Badenoch has struggled to attract national attention after winning conservative leadership and has been criticized for his gradual approach to establishing politics.

It is under intense pressure to present policies to base their leadership. “He is on the clock,” said a veteran party official, although most conservative deputies recovered from the idea of ​​approaching Badenoch after only six months in office. “We would seem ridiculous,” said a shadow minister.

Richard Fuller, party president, told the BBC that his party needed to “deeply think” about Britain’s challenges before submitting a new list of policies.

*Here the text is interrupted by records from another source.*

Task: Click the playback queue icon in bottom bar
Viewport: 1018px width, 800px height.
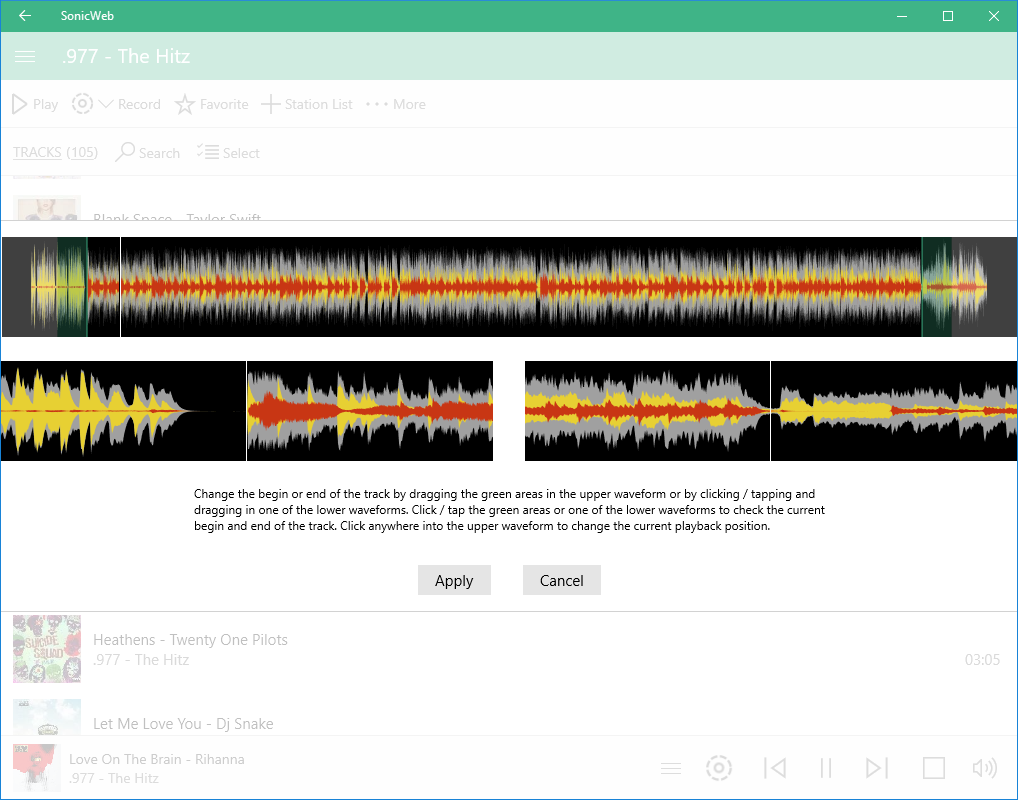Action: (x=671, y=767)
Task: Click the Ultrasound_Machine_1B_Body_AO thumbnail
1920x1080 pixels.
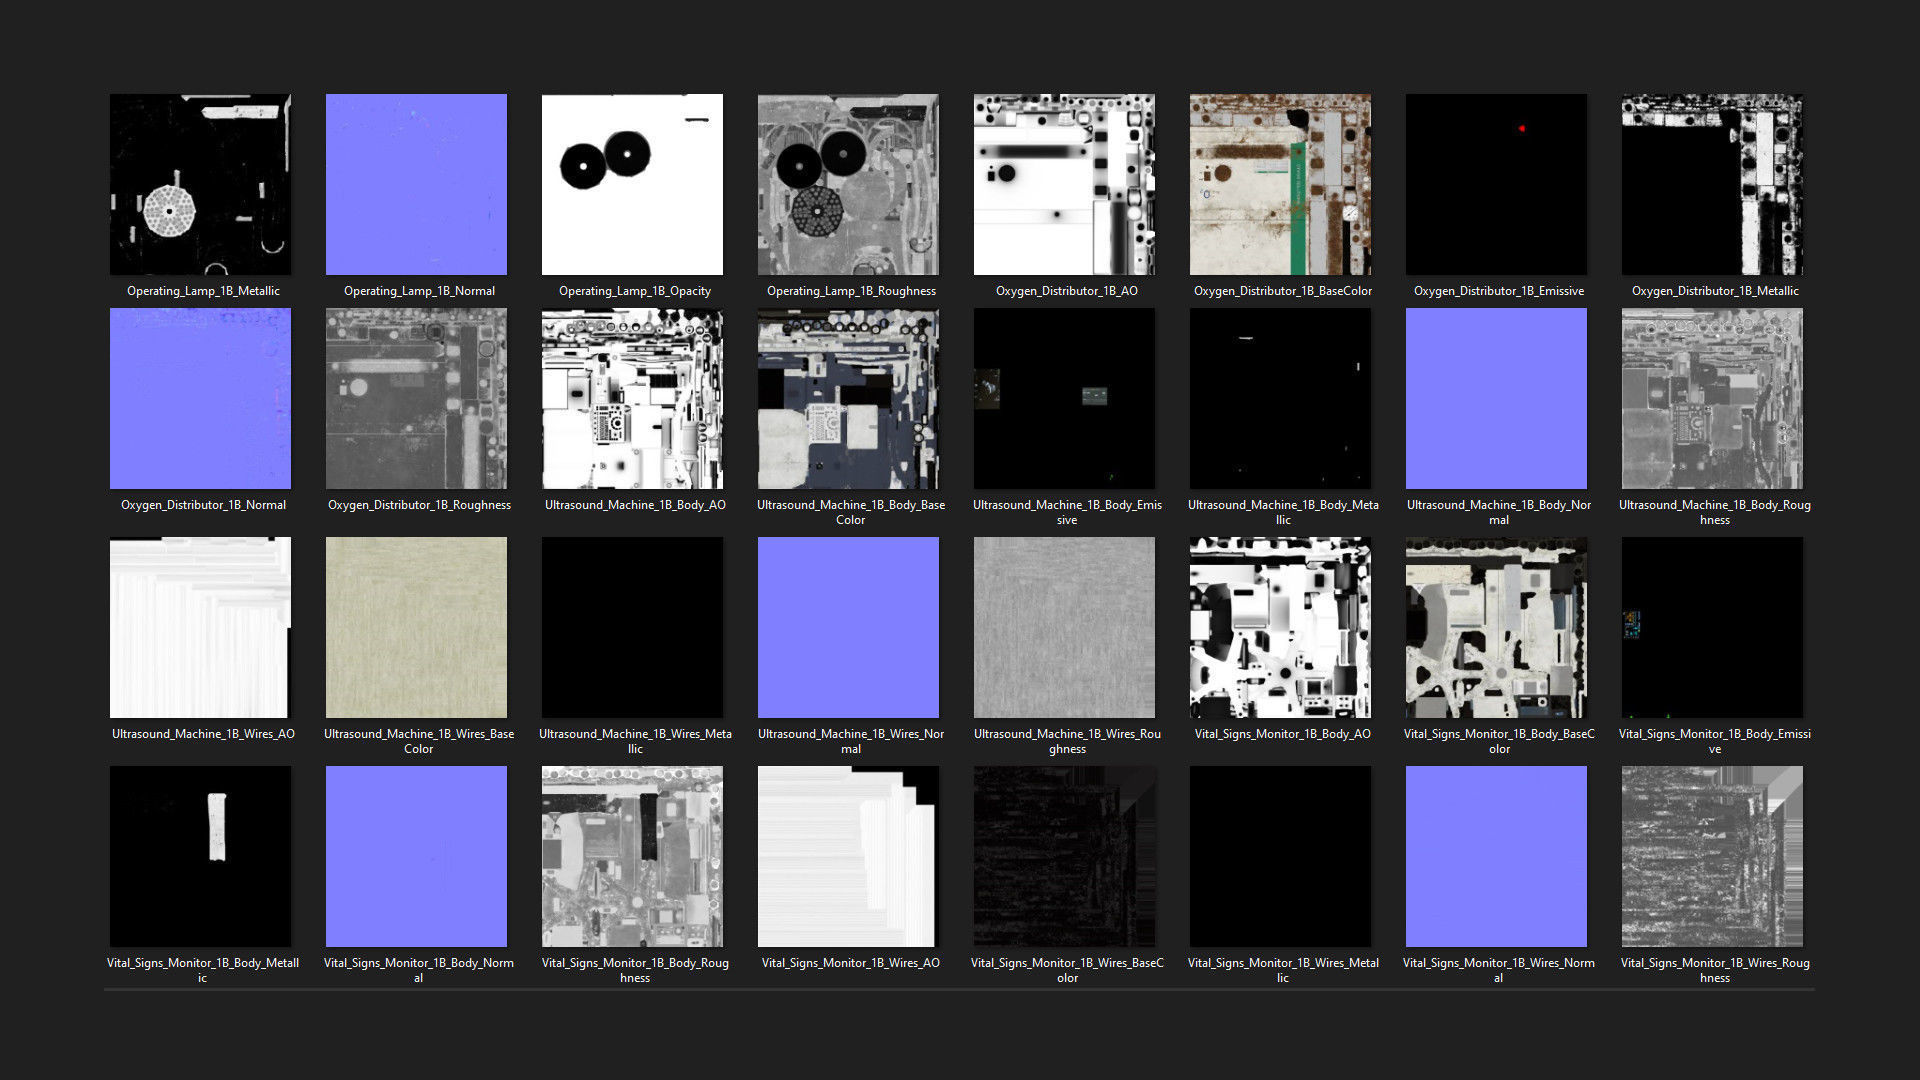Action: (632, 399)
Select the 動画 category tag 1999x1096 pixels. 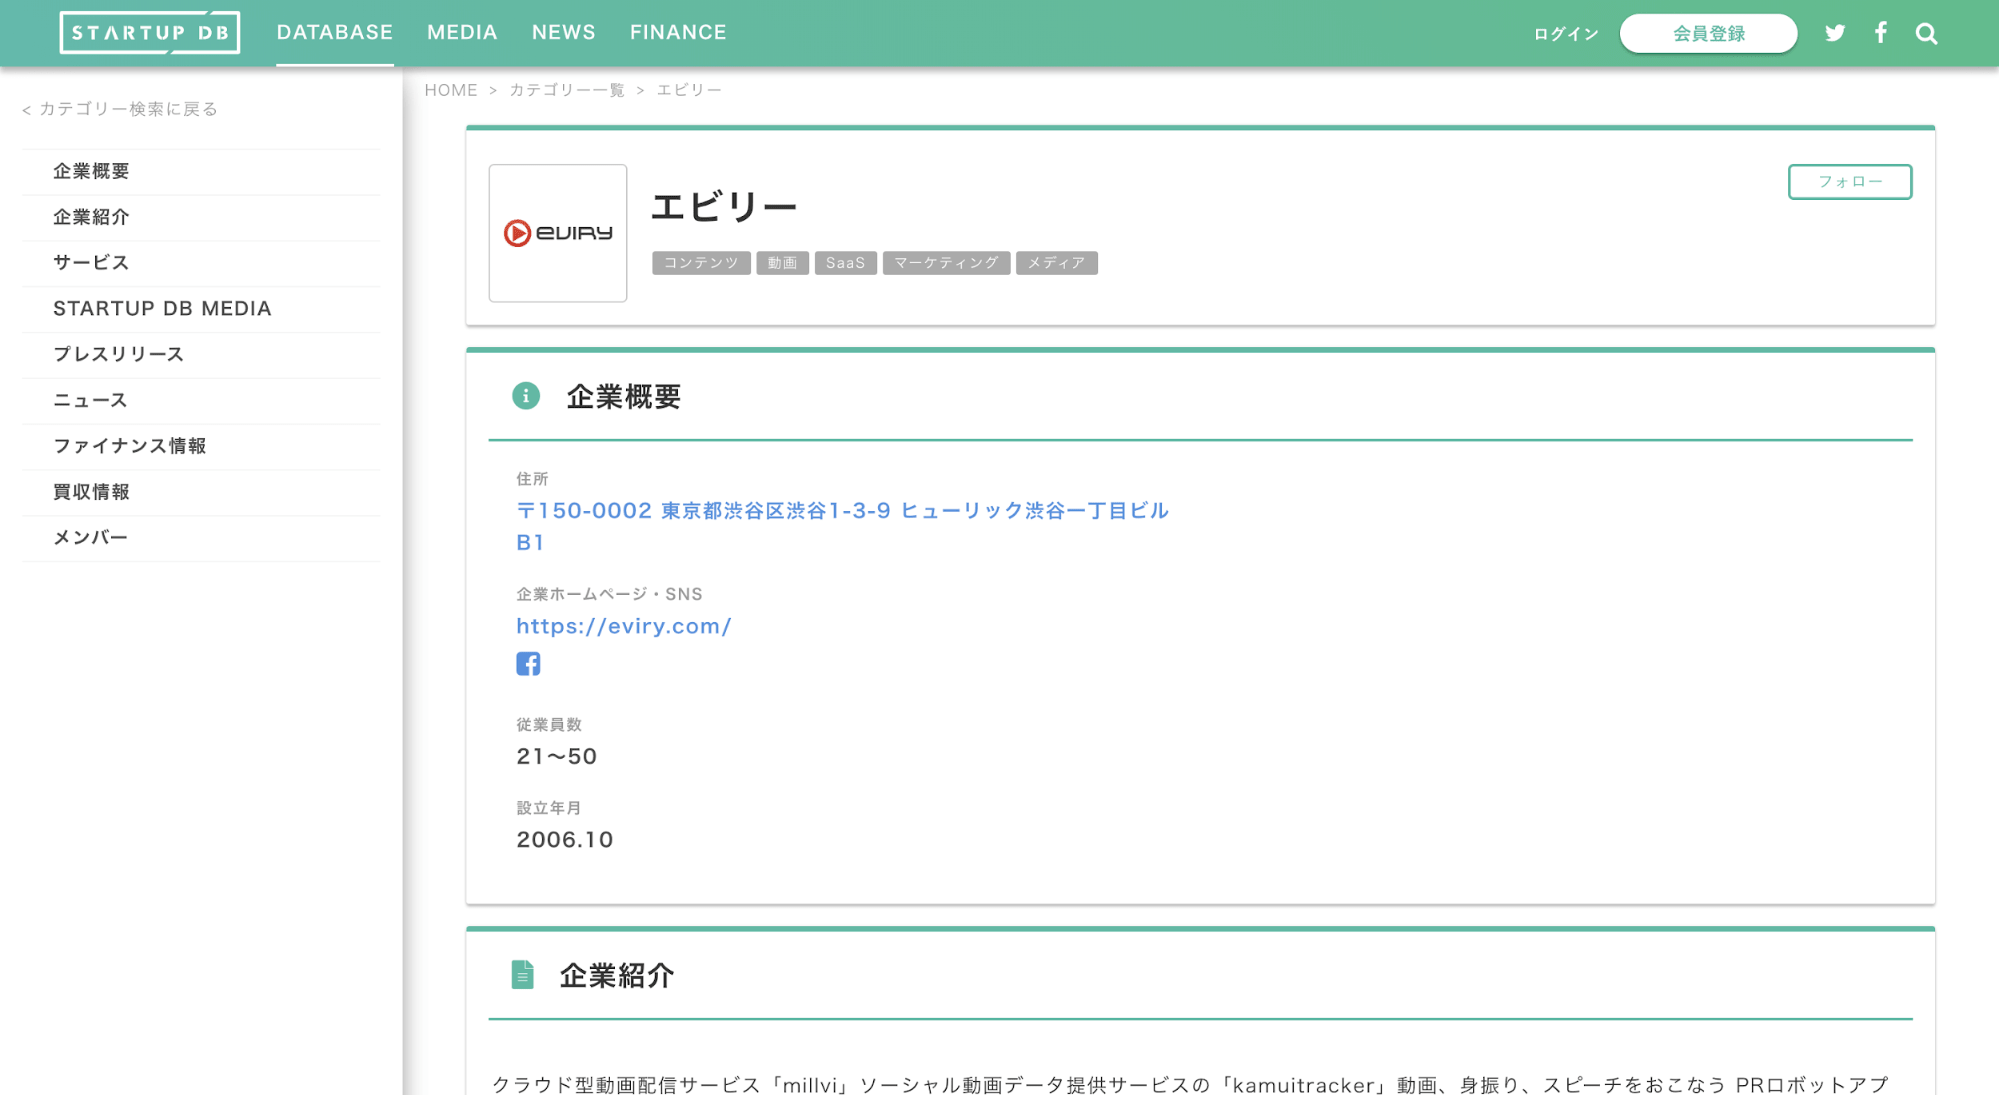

But he said that the Tories were not completely excessive of the policies. For example, they had abandoned the net target of Britain Zero 2050 to relieve pressure on companies.

Fuller admitted that the results showed that voters were not yet ready to say “We are ready to rely on you.”

He added that the reform would soon discover that he could no longer “point” from the margin.

“The reform will find out, I think, there are no locally simple answers to public finances at the local government level, they will have to take some difficult options and the local public will … keep them in mind the decisions they make,” he said.

The reform, which has never directed a local authority, arose this weekend with the control of 10 advice in Derbyshire, Kent, Lancashire, Lincolnshire, Nottinghamshire, Staffordshire, Doncaster, Northamptonshire, Durham and West Northamptonshire.

The Liberal Democrats took control of the County Councils of Oxfordshire, Cambridge and Shropshire, all for the first time, while leaving the Tories to become the largest party in Devon, Gloucestershire, Hertfordshire and Wiltshire.

The BBC projected that if the results were extrapolated to a national vote fee, Reform UK would have won 30 percent, compared to 20 percent work, the DEMS LIB of 17, the conservatives of 15 and the greens of 11.